BenH
BenH

Reputation: 720

Verifying S3 credentials w/o GET or PUT using boto3

Is there a way to verify a given set of S3 credentials has access to a specific bucket without doing an explicit PUT or GET of some sort?

Instantiating an s3.Client, s3.Resource or s3.Bucket object doesn't seem to verify credentials at all, let alone bucket access.

boto3 1.4.7. python 2.7.13.

We have automation and orchestration that automates bucket creation and I want to include a piece that verifies a user's access key and secret. I know the bucket exists at this point since I created it. The bucket is empty.

I want to verify a user has access w/o doing a PUT operation.

Thanks for any help.

* update *

I ended up doing this with an s3.Client object:

objects = client.list_objects(Bucket=cfg['bucket'])

Since the bucket is empty this is a lightweight operation and a one-liner for the most part. (wrapped in a try block)

Upvotes: 8

Views: 5456

Answers (2)

helloV
helloV

Reputation: 52393

Use head_bucket.

head_bucket(**kwargs)

This operation is useful to determine if a bucket exists and you have permission to access it.

If you don't have access, you will get an exception:

botocore.exceptions.ClientError: An error occurred (403) when calling the HeadBucket operation: Forbidden

Modify this Python 2.7 code to suit to your needs:

import boto3
s3 = boto3.client('s3')
try:
  s3.head_bucket(Bucket='mybucket')

_ASSIGNED TASK A_
Reproduce the passage of the boto3 discussion starting at "Verifying S3 credentials" and ending at "alone bucket access.".
_ASSIGNED TASK B_
List the three boto3 object types that the question in the boto3 discussion says were instantiated without any credential check.
_ASSIGNED TASK C_
Continue the boto3 discussion from the point where its text stops.
The entries have nothing to do with the boto3 discussion.

_MATERIAL SUPPLIED_
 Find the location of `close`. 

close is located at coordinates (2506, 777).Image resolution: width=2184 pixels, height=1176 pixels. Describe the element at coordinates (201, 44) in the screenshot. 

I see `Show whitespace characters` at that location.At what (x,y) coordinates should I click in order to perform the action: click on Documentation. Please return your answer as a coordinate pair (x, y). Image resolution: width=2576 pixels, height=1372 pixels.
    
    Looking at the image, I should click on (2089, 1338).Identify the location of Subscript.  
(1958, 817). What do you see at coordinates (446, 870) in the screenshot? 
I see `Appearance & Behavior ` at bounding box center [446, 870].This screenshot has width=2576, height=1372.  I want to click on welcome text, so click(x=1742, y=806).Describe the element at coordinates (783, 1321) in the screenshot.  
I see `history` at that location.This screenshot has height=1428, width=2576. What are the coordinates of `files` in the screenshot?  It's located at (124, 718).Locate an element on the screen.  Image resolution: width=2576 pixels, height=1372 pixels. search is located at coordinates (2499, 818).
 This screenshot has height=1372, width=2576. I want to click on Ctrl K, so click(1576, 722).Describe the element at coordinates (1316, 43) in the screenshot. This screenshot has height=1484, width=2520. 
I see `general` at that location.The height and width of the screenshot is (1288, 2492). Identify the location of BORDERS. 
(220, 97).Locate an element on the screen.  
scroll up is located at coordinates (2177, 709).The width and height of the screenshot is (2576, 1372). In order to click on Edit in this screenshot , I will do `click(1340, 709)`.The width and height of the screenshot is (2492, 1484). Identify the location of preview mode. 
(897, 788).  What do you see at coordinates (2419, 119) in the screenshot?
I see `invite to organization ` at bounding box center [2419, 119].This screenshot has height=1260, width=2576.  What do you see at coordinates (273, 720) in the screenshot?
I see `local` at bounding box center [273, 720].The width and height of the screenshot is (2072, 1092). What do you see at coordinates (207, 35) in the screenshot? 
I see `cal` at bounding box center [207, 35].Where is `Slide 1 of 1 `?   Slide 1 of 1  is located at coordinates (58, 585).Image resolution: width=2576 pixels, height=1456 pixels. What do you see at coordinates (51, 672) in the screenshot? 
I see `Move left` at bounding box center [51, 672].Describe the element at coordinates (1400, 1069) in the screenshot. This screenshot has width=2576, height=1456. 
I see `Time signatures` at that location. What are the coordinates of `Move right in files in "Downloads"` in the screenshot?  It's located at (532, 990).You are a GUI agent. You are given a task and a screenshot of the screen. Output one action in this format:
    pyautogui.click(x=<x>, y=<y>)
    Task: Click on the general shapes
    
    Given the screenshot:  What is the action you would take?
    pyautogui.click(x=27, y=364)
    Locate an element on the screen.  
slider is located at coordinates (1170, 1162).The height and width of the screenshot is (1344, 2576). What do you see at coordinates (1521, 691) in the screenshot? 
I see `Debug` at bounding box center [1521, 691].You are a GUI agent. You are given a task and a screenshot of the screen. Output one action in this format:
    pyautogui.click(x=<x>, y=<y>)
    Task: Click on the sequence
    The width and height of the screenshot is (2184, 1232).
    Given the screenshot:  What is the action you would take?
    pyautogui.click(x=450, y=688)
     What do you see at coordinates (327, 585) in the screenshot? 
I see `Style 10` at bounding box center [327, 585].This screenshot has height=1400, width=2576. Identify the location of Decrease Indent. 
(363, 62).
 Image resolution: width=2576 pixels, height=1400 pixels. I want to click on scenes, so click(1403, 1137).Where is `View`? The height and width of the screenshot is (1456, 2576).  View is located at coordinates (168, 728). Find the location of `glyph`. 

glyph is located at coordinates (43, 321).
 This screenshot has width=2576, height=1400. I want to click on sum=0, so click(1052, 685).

_WRITTEN RESPONSE A_
Verifying S3 credentials w/o GET or PUT using boto3

Is there a way to verify a given set of S3 credentials has access to a specific bucket without doing an explicit PUT or GET of some sort?

Instantiating an s3.Client, s3.Resource or s3.Bucket object doesn't seem to verify credentials at all, let alone bucket access.

_WRITTEN RESPONSE B_
s3.Client, s3.Resource, s3.Bucket

_WRITTEN RESPONSE C_
  print 'Can access the bucket'
except:
  print 'Cannot access the bucket'

Upvotes: 3

Jordon Phillips
Jordon Phillips

Reputation: 16003

Yes, you can use IAM policy simulation for that. Here's an example:

import boto3

iam = boto3.client('iam')
sts = boto3.client('sts')

# Get the arn represented by the currently configured credentials
arn = sts.get_caller_identity()['Arn']

# Create an arn representing the objects in a bucket
bucket_objects_arn = 'arn:aws:s3:::%s/*' % 'my-test-bucket'

# Run the policy simulation for the basic s3 operations
results = iam.simulate_principal_policy(
    PolicySourceArn=arn,
    ResourceArns=[bucket_objects_arn],
    ActionNames=['s3:PutObject', 's3:GetObject', 's3:DeleteObject']
)
for result in results['EvaluationResults']:
    print("%s - %s" % (result['EvalActionName'], result['EvalDecision']))

You can find all the s3 actions here.

One caveat to this is that IAM is eventually consistent, so if you're creating users on the fly you still might have to wait a bit for the changes to propagate.